GenitalverstümmelungAufklärung der Mütter zum Schutz der Mädchen
Terre des Femmes berichtet am 18. Juli, dass immer mehr Mädchen in Deutschland von Genitalverstümmelung bedroht seien. Wie viele es tatsächlich sind, ist schwer zu sagen, weil die Dunkelziffer nur geschätzt werden kann. In Deutschland setzt das Desert Flower Center vor allem auf die Aufklärung der Mütter.
Die Chirurgin Cornelia Strunz arbeitet in Berlin beim Desert Flower Center Waldfriede und behandelt Frauen, die "beschnitten" sind. Das Beratungs- und Behandlungszentrum wurde von Spezialisten im Bereich Darm- und Beckenbodenchirurgie gegründet und befindet sich im Krankenhaus Waldfriede in Berlin-Zehlendorf.
Dort hat die Chirurgin in den vergangenen vier Jahren, seitdem das Zentrum besteht, zunehmend mehr Frauen behandelt. Ob das aber mit der gestiegenen Bekanntheit des Zentrums oder damit zusammenhängt, dass mehr Asylsuchende oder geflüchtete Frauen aus den Ländern wie Somalia kommen, wo mehr als 90 Prozent der Frauen und Mädchen betroffen sind, kann Cornelia Strunz nicht beurteilen.
Hohe Dunkelziffer
Terre des Femmes sagt, dass rund 13.000 Mädchen in Deutschland von Genitalverstümmelung bedroht sind – ein Anstieg um 4000 gegenüber dem Vorjahr. Tatsächlich gibt es eine sehr hohe Dunkelziffer, erklärt die Chirurgin, manche Schätzungen gehen von 50.000 oder mehr aus. "Es ist schwierig, eine richtige Aussage zu treffen", erklärt Cornelia Strunz.
"Die Mädchen gehen ja teilweise in den Heimatländern freiwillig zur Beschneidung, weil sie einfach dazu gehören wollen. Das ist ja das Schlimme, dass sie im Grunde genommen vorher gar nicht wissen, was ihnen da für Leid angetan wird."
Zu Cornelia Strunz kommen Frauen, die teilweise schon lange in Deutschland leben, dementsprechend auch gut Deutsch sprechen, aber auch Frauen und Mädchen, die erst seit kurzer Zeit hier sind.
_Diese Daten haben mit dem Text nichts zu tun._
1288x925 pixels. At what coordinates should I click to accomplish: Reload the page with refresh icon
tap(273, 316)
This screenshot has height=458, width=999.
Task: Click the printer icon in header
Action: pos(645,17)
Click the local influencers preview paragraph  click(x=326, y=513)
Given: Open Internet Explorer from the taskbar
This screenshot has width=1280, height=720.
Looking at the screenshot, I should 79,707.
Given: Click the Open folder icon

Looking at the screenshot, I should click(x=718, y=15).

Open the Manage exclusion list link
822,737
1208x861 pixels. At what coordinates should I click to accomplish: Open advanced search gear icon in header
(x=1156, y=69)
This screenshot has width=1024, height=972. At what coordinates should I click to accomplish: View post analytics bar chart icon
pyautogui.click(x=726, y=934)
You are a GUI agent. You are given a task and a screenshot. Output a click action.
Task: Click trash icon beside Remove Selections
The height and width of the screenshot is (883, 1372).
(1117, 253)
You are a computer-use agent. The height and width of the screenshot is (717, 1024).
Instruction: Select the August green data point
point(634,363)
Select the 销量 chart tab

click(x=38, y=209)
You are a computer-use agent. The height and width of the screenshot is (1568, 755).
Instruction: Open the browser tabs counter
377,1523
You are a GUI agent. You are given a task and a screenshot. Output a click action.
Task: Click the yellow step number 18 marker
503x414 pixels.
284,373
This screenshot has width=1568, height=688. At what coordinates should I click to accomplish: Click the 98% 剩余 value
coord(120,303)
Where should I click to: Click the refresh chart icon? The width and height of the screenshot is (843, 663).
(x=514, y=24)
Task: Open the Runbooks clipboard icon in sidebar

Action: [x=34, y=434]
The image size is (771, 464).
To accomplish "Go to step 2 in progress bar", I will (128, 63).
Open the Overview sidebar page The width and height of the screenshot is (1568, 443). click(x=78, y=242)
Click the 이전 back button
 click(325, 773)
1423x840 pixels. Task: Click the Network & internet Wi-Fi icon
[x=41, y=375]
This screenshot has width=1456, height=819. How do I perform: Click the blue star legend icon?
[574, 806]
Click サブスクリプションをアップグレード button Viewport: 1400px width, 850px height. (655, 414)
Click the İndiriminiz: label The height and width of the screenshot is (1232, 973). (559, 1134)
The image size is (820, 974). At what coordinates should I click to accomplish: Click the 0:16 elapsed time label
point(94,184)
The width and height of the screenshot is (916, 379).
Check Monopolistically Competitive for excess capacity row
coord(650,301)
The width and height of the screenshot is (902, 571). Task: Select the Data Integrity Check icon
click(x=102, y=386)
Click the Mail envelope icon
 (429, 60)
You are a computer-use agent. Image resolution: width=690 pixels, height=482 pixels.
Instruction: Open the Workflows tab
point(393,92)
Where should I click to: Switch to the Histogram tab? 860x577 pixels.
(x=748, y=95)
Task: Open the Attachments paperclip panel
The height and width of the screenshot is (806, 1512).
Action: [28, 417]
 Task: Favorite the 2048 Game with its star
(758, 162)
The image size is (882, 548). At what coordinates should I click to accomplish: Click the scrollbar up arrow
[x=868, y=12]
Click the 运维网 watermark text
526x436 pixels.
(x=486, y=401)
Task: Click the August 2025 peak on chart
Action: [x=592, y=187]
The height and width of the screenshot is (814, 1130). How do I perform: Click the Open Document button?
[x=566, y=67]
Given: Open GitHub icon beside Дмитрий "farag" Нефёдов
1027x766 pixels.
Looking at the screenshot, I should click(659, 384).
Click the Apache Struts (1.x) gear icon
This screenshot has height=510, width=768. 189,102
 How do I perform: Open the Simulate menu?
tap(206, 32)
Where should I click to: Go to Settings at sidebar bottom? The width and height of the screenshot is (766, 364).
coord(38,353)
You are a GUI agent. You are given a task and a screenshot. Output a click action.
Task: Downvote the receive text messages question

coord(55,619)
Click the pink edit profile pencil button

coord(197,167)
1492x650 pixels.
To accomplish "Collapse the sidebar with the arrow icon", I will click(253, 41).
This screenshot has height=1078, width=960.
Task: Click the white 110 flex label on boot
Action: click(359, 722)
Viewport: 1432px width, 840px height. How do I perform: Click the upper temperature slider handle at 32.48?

Die Frauen und Mädchen sind alle im Ausland beschnitten worden. Fälle von Genitalverstümmelungen, die in Deutschland stattgefunden haben, sind ihr nicht bekannt.
Wie Frauen verstümmelt werden
Bei einer Genitalverstümmelung wird den Frauen und Mädchen die Klitorisvorhaut entfernt oder die Klitoris ganz amputiert. Schamlippen werden teilweise oder ganz herausgeschnitten, Wundränder zusammengenäht, die Oberschenkel der Mädchen über Wochen zusammengebunden, damit die Haut über der Vaginalöffnung zusammenwächst. Bei letzterem wird ihnen ein Fremdkörper eingeführt, damit für Urin und Menstruationsblut ein kleine Öffnung bleibt. Für späteren sexuellen Verkehr müssen sie wieder aufgeschnitten werden.
"Alle Frauen, die sich bisher bei mir vorgestellt haben, sind in frühester Kindheit beschnitten worden - im Alter zwischen vier und 14 Jahren."
Die Frauen in Cornelia Strunz Beratung klagen über starke Schmerzen beim Wasserlassen oder der Menstruation. Sie untersucht die Frauen und berät sie über mögliche Operationen. Zu dem Zentrum gehört auch eine Selbsthilfegruppe, in der sich die Frauen austauschen können und operierte Frauen über ihre Geschichte sprechen.
"Viele Frauen, die bei uns operiert worden sind, bekommen auch Kinder. Wenn sie Mädchen gebären, erkläre ich denen das jedes Mal, dass sie ihr Kind nicht beschneiden lassen dürfen."
In der Selbsthilfegruppe geht es vor allem auch um Aufklärung, damit Mütter ihre eigenen Kinder unversehrt lassen. Denn die Praktik der Genitalverstümmelung ist tief in den Kulturen verwurzelt. Teilweise gilt es als Initiationsritual beim Übergang eines Mädchens zur erwachsenen Frau.
Den Müttern, die Cornelia Strunz behandelt hat und die später Kinder bekommen, erklärt sie, dass Genitalverstümmelung einen Straftatbestand darstellt. "Wenn sie ihren Kindern hier das gleiche Leid antun würden, müssten sie sofort ausreisen", sagt die Chirurgin.